• About this task: Check every line of the following material for the word "agent", then say how many have it, with no other words.

• Supplied records:

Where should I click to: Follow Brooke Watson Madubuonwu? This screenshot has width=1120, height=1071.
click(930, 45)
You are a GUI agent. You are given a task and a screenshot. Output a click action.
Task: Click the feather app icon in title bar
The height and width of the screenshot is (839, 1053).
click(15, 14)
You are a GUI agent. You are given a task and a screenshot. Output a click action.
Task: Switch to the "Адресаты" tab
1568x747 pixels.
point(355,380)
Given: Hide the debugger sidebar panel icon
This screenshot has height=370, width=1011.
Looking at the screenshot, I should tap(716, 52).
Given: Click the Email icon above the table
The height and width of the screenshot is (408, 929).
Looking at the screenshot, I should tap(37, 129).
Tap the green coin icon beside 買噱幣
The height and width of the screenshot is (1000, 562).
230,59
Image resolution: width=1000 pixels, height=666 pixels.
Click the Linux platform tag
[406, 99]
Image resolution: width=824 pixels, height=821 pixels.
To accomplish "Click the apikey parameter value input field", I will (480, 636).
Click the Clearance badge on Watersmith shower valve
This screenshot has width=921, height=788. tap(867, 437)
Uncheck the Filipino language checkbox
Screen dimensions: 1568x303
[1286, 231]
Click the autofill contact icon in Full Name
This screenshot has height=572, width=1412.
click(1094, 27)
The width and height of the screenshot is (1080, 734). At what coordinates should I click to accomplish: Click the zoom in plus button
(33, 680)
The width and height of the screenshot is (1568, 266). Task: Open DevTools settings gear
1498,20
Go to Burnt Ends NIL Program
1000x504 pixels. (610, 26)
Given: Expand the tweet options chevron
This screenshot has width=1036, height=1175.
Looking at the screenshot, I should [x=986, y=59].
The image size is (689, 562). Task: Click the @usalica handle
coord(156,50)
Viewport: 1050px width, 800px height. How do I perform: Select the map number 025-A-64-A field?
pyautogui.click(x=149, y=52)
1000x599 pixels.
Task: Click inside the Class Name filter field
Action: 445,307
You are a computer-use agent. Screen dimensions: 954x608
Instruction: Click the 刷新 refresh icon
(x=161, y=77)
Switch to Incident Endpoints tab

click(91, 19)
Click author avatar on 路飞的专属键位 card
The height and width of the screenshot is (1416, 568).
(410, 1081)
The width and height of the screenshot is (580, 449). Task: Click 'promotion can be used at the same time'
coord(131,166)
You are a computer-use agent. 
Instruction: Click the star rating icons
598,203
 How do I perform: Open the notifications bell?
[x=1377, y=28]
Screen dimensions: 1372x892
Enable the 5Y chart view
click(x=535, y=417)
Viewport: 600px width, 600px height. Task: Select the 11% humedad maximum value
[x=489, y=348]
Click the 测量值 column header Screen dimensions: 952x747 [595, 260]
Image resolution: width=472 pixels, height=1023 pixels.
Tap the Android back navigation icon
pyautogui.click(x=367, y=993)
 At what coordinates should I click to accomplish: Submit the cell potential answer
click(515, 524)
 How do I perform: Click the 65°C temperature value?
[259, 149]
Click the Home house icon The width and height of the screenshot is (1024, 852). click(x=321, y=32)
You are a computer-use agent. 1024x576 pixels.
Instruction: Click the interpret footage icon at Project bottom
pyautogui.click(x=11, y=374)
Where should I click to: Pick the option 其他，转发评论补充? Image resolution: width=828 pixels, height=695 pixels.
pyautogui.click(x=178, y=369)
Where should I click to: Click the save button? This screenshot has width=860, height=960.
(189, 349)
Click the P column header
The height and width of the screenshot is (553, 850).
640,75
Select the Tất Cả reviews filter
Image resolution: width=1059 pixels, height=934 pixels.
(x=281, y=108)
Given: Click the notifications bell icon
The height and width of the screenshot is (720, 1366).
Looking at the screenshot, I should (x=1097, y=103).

• Expected answer: 5